Assessing representativeness of those with high EHR-continuity

We observed small to modest differences between the distribution of CCS in the top two deciles of predicted MPEC and in the rest of the population, with a MSD for all CCS categories of 0.02 in the training set (Figure 4). Similar findings were found in the validation set and in all the years following the cohort entry (Table S2).

Representativeness: comparison of combined comorbidity score in those with predicted high vs. low EHR-continuity in EHR system 1

Sensitivity analysis

When assessing EHR continuity status every 180 days rather than every 365 days, the prediction model included the same set of predictors with the resulting prediction score highly correlated with the one generated by the primary analysis (Spearman coefficient =0.99). Very similar results were observed when assessing EHR continuity status every 545 and 730 days, respectively (Table S3). After Box-Cox transformation, MPEC was less skewed (Fisher-Pearson skewness coefficient²⁰ was reduced from 1.05 to 0.14). Using the transformed MPEC, our analysis yielded a prediction score highly correlated with the original model (Spearman coefficient =0.99). Similarly, the prediction score excluding those with zero MPEC was highly correlated with the original score (Spearman coefficient =0.99). We found the MPECs with various weighting schemes for inpatient vs outpatient encounters were all highly correlated with the MPEC used in the main analysis (Figure S1).

Discussion

Based on two large US metropolitan EHR systems, we developed and validated a prediction score that was highly correlated with the measured EHR-continuity in both training and validation sets. Those with top 20% predicted EHR-continuity were found to have acceptable classification of CER relevant variables. In the validation set, patients with top 20% predicted EHR-continuity had 2.7 fold greater sensitivity and 4.0 fold smaller MSD, compared to the rest of the population.

Our findings suggest that restriction to the patient with high predicted EHR-continuity could substantially reduce the misclassification due to EHR-discontinuity. Because large-scale linkage between EHR data and a secondary database is rarely done due to privacy concerns, researchers with access only to EHR can use our model based on variables available in a typical EHR database to identify the EHR continuity cohort to improve study validity. In addition, we demonstrated only small differences in the co-morbidity profiles in patients with high vs. low EHR-continuity. These results thus suggest restricting a CER analysis to those with high EHR-continuity likely confer a favorable benefit (reducing information bias) to risk (losing generalizability) ratio.
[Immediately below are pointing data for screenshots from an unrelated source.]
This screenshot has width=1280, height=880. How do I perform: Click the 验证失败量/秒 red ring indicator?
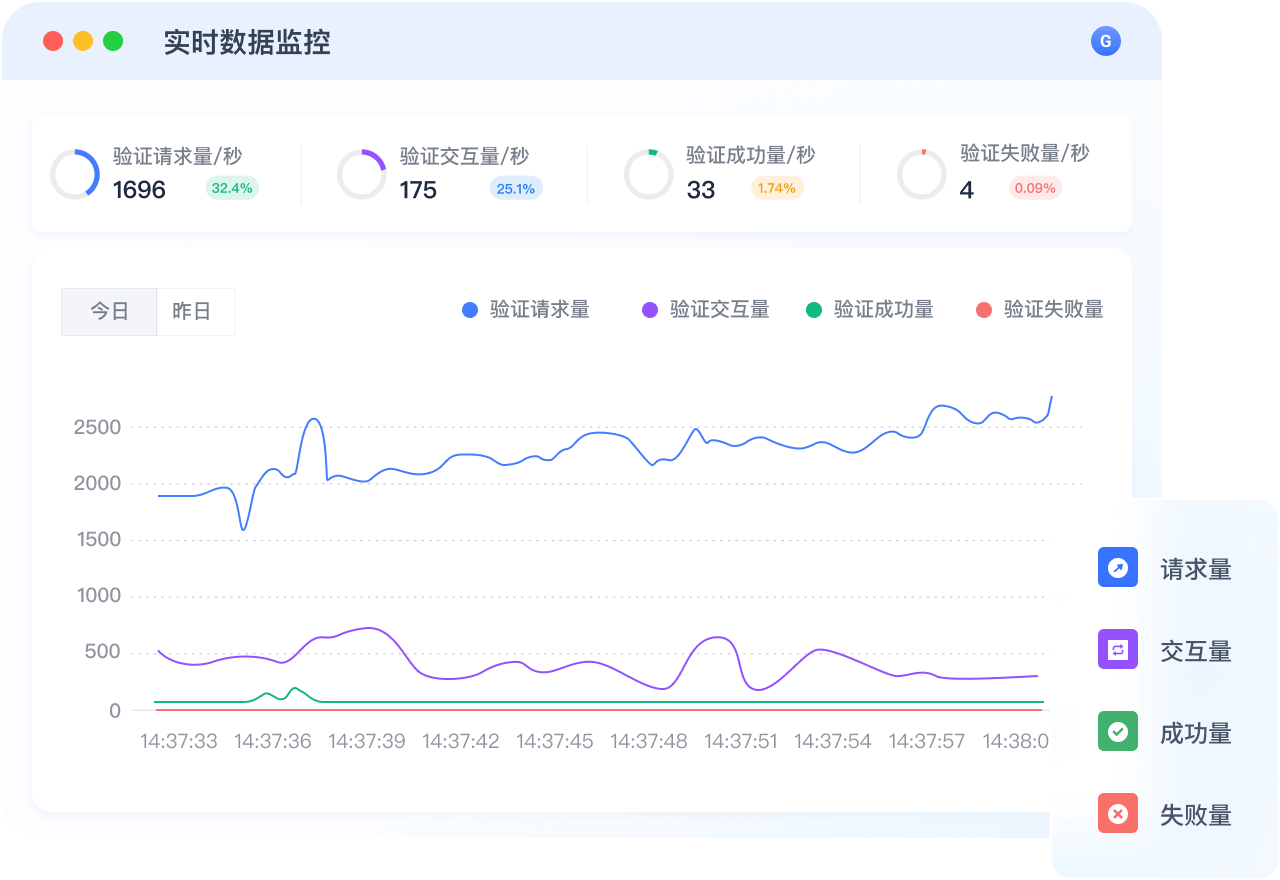click(921, 174)
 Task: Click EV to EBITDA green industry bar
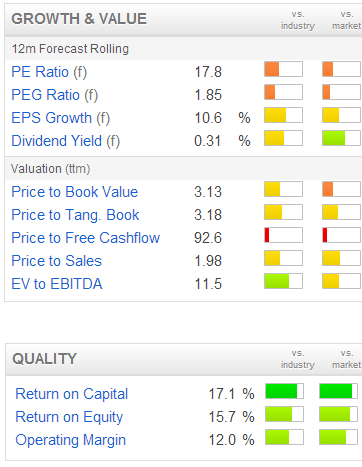[x=283, y=281]
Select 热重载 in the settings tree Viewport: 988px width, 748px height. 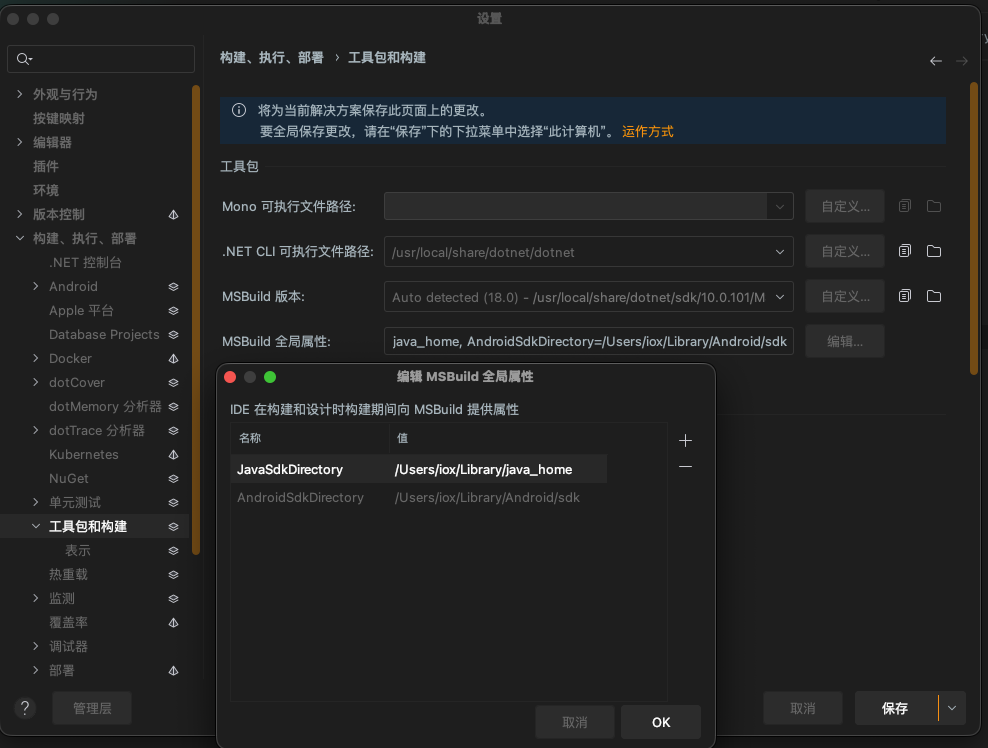tap(68, 574)
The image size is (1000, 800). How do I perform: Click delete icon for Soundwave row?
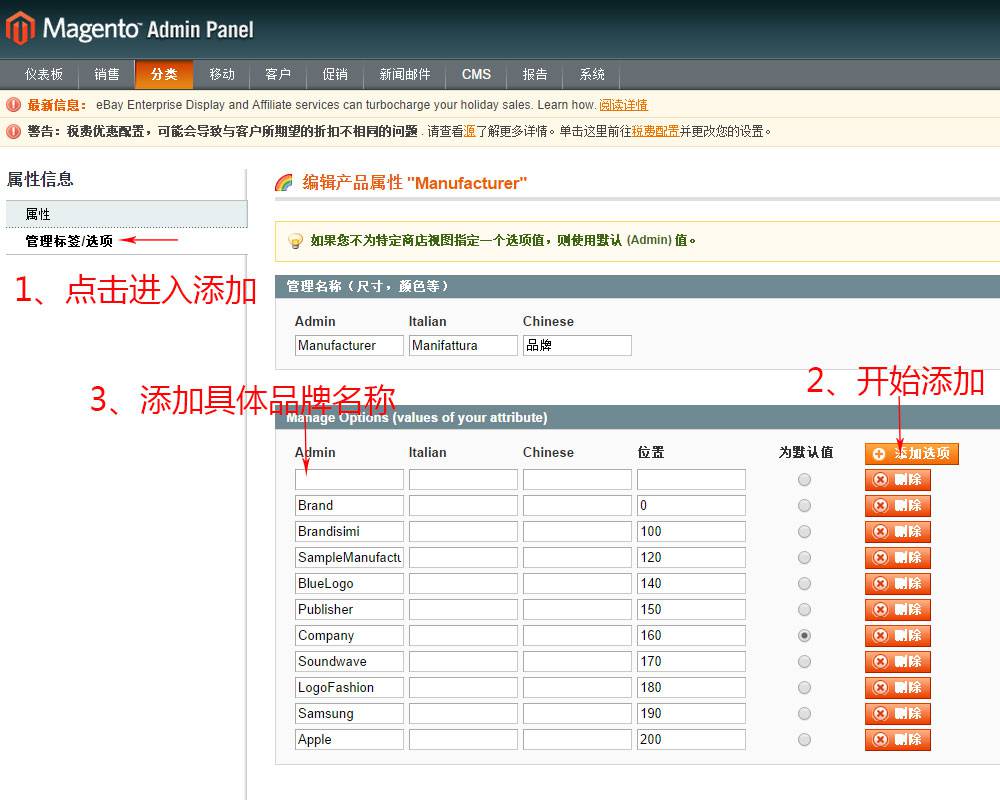point(897,661)
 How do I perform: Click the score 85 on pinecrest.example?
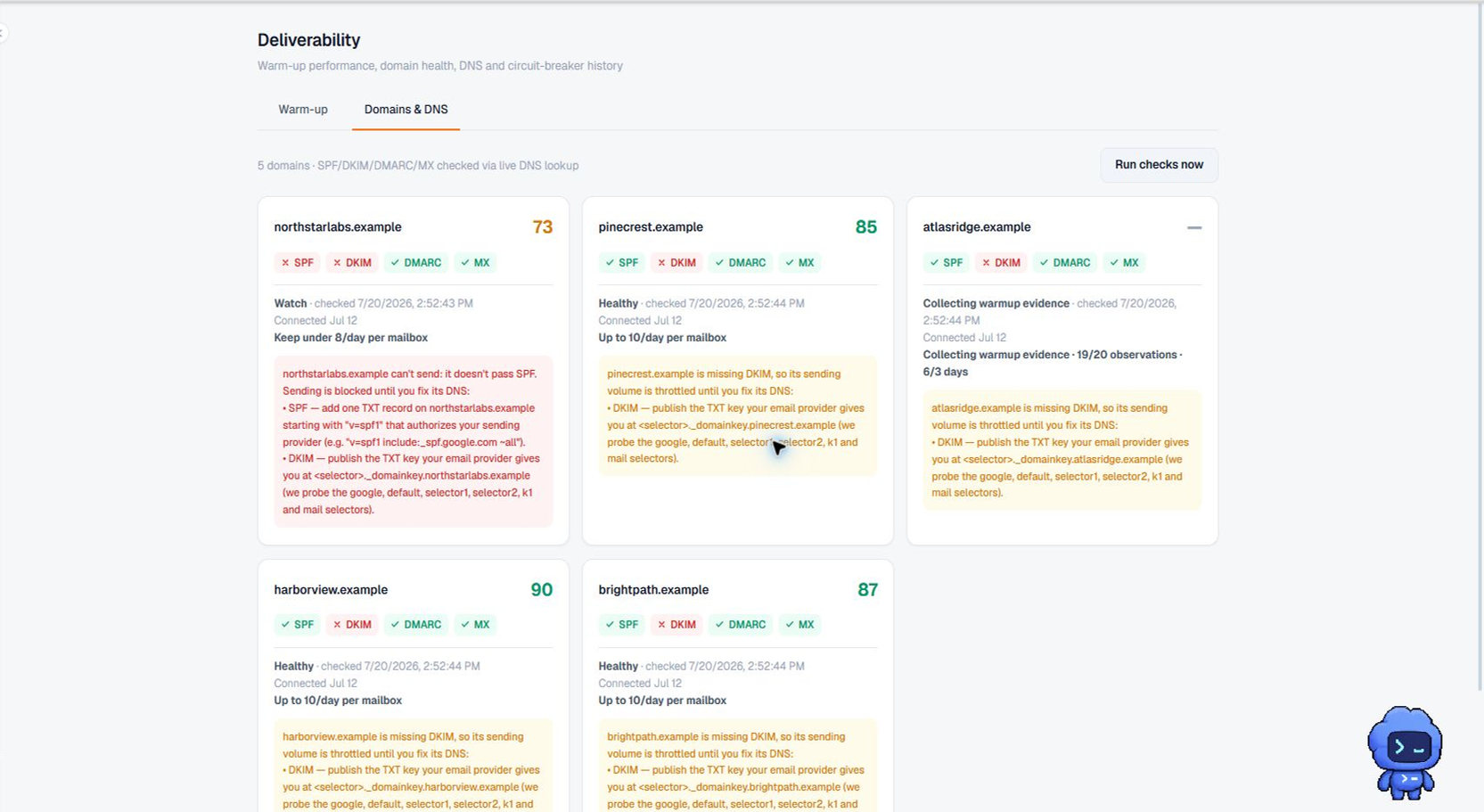[x=865, y=227]
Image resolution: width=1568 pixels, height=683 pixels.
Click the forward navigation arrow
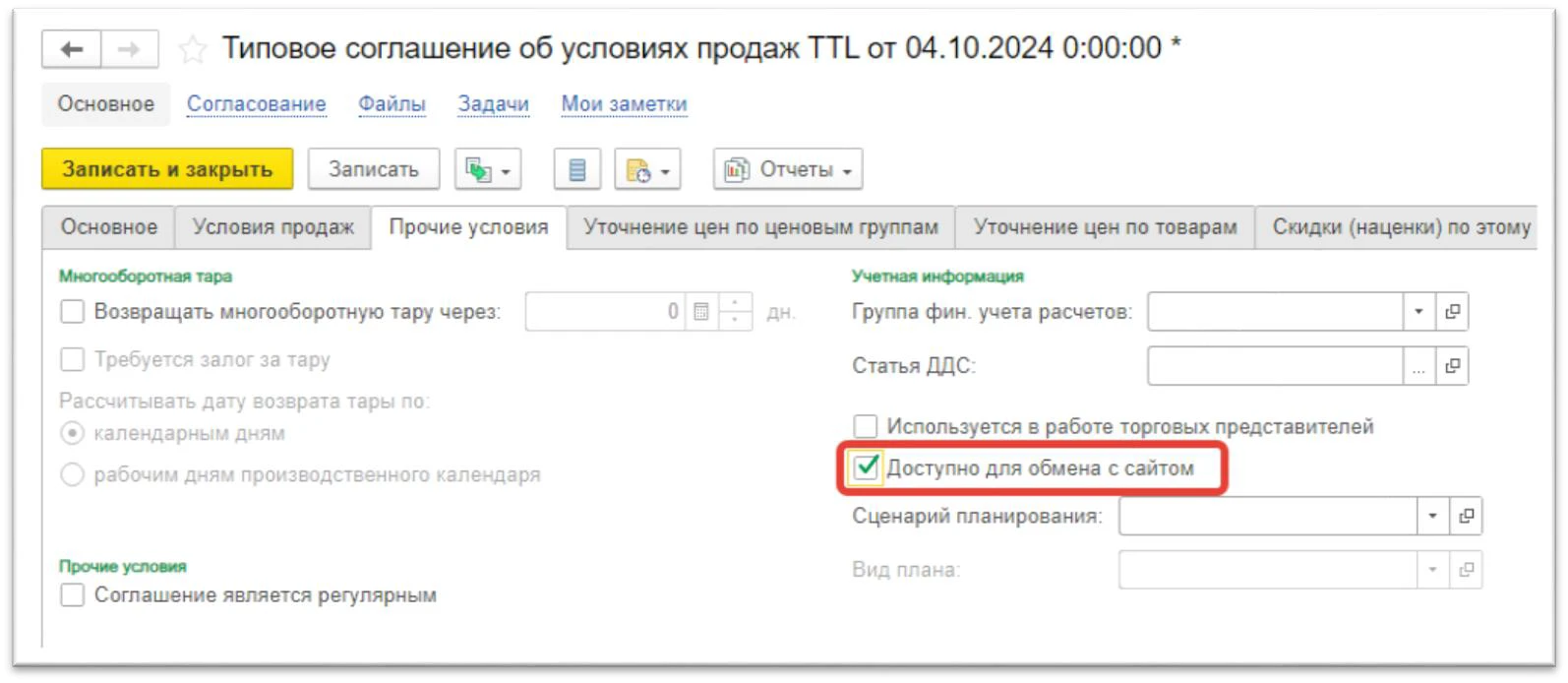click(x=129, y=49)
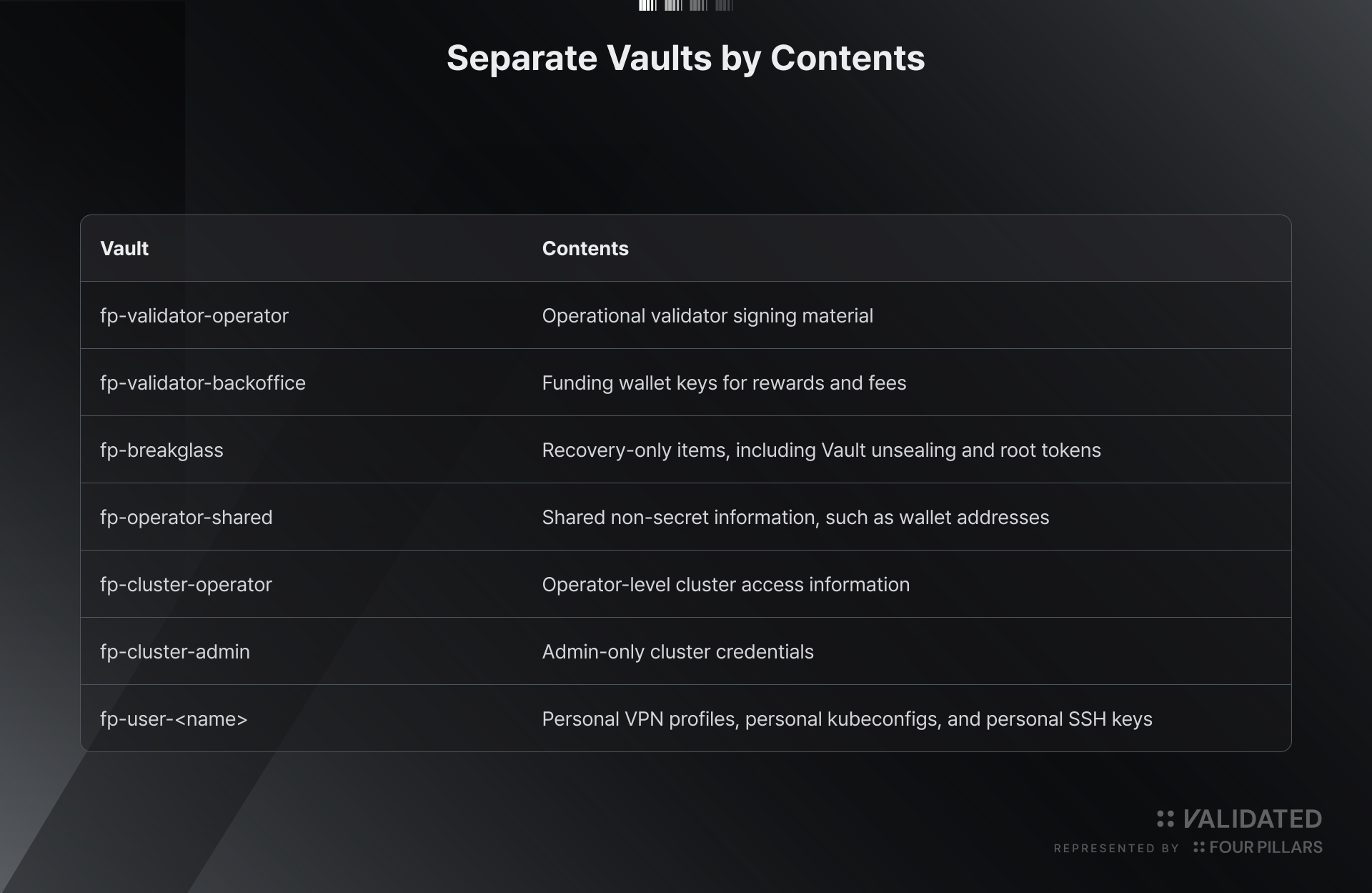Click the 'Separate Vaults by Contents' title
1372x893 pixels.
tap(686, 58)
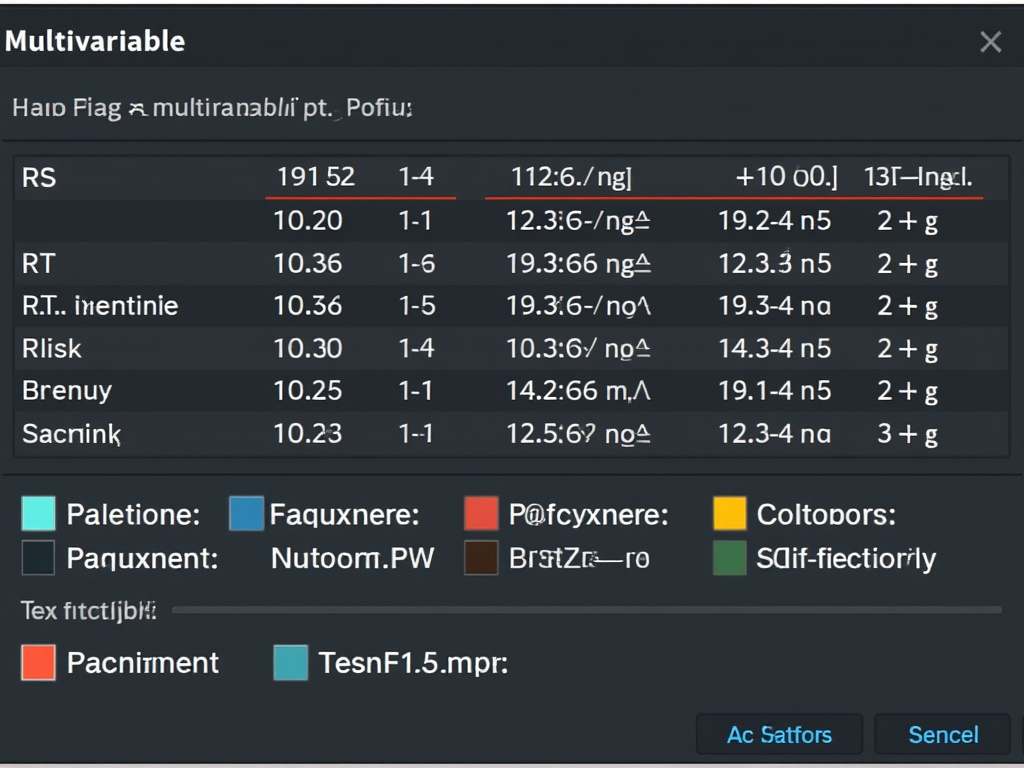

It is important to note that our prediction model was only intended to rank patients based on predicted EHR-continuity, not to predict the absolute values of EHR-continuity metric (i.e., EHR encounter capture rates). We assume that people can be ranked based on the likelihood of receiving most care in the EHR system, which is plausible because active patients in an EHR often share some common features, such as receiving routine vaccines and screening tests, etc. In contrast, predicting the absolute values of EHR capture rates could be much more challenging. Besides, we found the top-ranked 20% of study cohort to have acceptable variable classification, based on a cut-off suggested in the context of achieving adequate confounding adjustment. As tolerance of misclassification may differ by research contexts, researchers could use the ranks based on our prediction model along with the data on mean misclassification metrics by predicted ranks to customize a high EHR-continuity cohort to meet their study needs. For instance, if a study requires a mean sensitivity of EHR capturing CER-relevant codes to be above 0.8, the investigators should select the highest decile of predicted EHR-continuity (Figure 3A).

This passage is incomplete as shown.